Osservazione analoga per la Carmen della Cossotto, che ha sempre esibito il proprio opulento mezzo vocale. E lo possiamo dire a prescindere dalla lingua in cui cantava, atteso che la Cossotto, come la Simionato, affrontò entrambe le versioni dell’opera. La Simionato, però, salvo che non cadesse in eccessi di gusto (ed è documentato capitassero più in italiano che in francese) era, comunque, sorvegliata e castigata rispetto al gusto imperante e regge il confronto con accreditate Carmen come Grace Bumbry e la prima Verrett.
Il caso si presenta analogo, anzi accentuato, con il protagonista maschile.
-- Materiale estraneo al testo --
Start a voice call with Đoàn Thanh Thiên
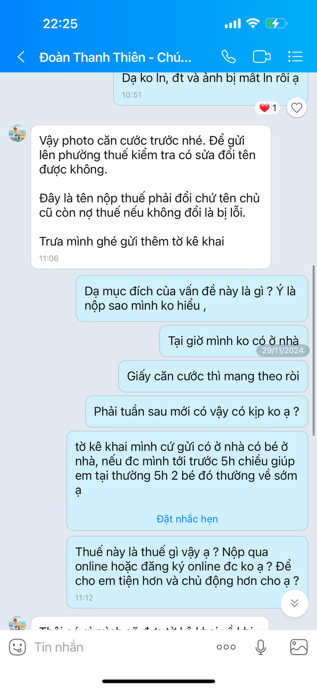Viewport: 317px width, 689px height. point(228,56)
Che Gigli ecceda è scontato (fra l’altro non era più freschissimo all’epoca della registrazione) anche se il legato al fiore è esemplare.
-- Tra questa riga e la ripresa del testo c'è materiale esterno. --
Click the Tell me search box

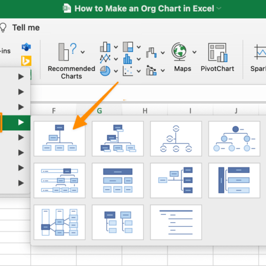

Certo che l’aria diviene un interessante luogo di confronto della tradizione interpretativa e del mutare del gusto.
Chi esaminasse i numerosi ascolti tenorili potrebbe facilmente rilevare come il verismo in senso negativo di Carmen sia completo e dimostrato negli ultimi anni della tradizione della rappresentazione dell’opera tradotta.
Fernando de Lucia, che all’epoca era un considerato antesignano del canto nuovo, canta un fiore elegante e raffinato, e come lui Karl Jörn, che per giunta sfoggia un facilissimo e francesissimo misto sul si bem di “libero schiavo amor mi fe”. Nota prevista in spartito pp, indicazione che credo sia mancata da almeno una quarantina d’anni, ossia dalle ultime performance di Franco Corelli.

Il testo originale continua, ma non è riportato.